Consip: il gip di Roma ha ordinato di indagare Verdini

L’ex senatore inquisito per i reati di turbativa d’asta e concussione. Disposti approfondimenti anche su Lotti e Tiziano Renzi.
Il gip di Roma ha ordinato l’iscrizione nel registro degli indagati di Denis Verdini per i reati di turbativa d’asta e concussione nel caso Consip. Secondo il gip Verdini deve essere indagato assieme all’ex parlamentare Ignazio Abrignani e all’imprenditore Ezio Bigotti in relazione alla gara di appalto Consip FM4. Ai tre è contestato il reato di concussione ai danni dell’ex ad della centrale acquisti della Pa, Luigi Marroni, «in relazione alla vicenda Cofely». Nel provvedimento il giudice chiede, inoltre, ai pm di iscrivere nel registro degli indagati l’imprenditore Carlo Russo. Per il giudice, Russo deve essere indagato anche per due episodi di tentata estorsione ai danni di Marroni avvenuti il 10 novembre del 2015 e il 18 maggio del 2016.

NUOVE INDAGINI ANCHE SU LOTTI E TIZIANO RENZI

Il giudice ha anche ordinato ai pm di svolgere ulteriori indagini su Tiziano Renzi. Il giudice, accogliendo parzialmente la richiesta di archiviazione della Procura, chiede di verificare se ci sia stata o meno una attività di mediazione da parte di Renzi senior per commesse e appalti, in concorso con l’imprenditore Alfredo Romeo e l’ex parlamentare Italo Bocchino.
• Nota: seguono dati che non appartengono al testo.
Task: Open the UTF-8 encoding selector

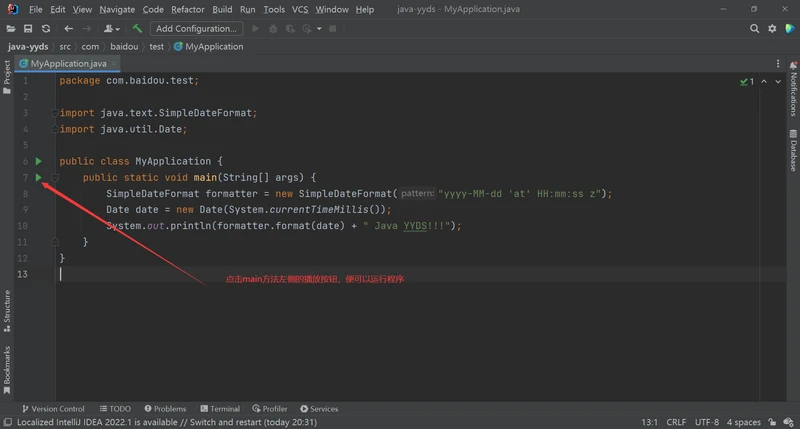Action: coord(706,422)

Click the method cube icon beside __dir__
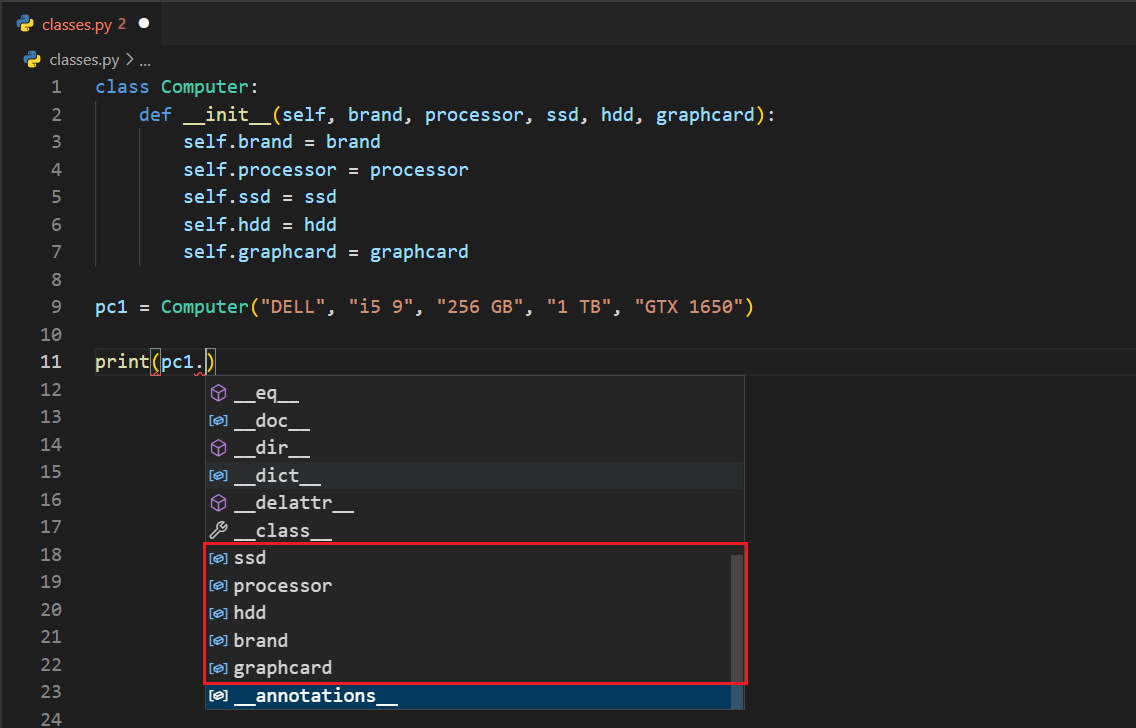218,449
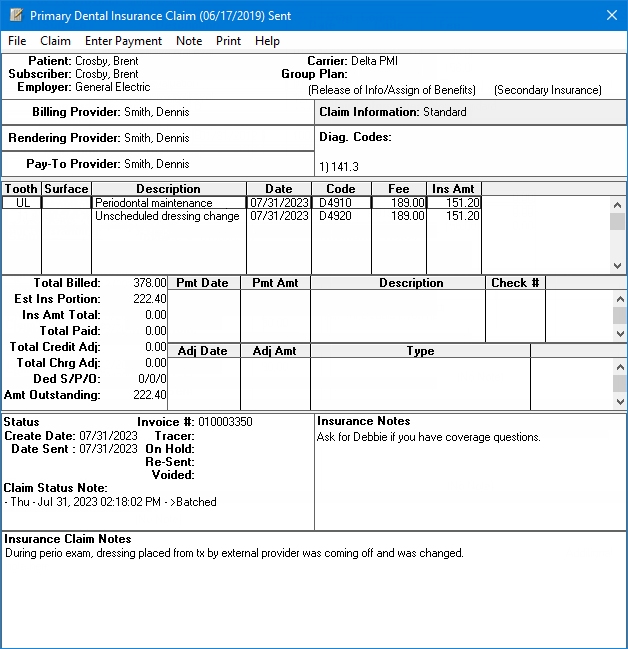
Task: Close the Primary Dental Insurance Claim window
Action: (612, 15)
I tre sono accusati di traffico di influenze illecite. Il giudice ha disposto ulteriori indagini anche per l’ex ministro dello Sport Luca Lotti e del generale dei carabinieri, Emanuele Saltalamacchia, per il reato di rivelazione del segreto d’ufficio.

FIDUCIA DAGLI AVVOCATI DI TIZIANO RENZI

«Per due volte la procura di Roma ha chiesto l’archiviazione di Tiziano Renzi», ha detto l’avvocato Federico Bagattini, «riconoscendo la correttezza del comportamento del mio cliente. Rimaniamo a disposizione dei magistrati romani anche per le nuove indagini, con la tranquillità e la fiducia di chi intende collaborare con gli inquirenti, prendendo atto che – a differenza dei ripetuti rumors della vigilia – il Gup non ha ordinato l’imputazione coattiva sotto alcun profilo».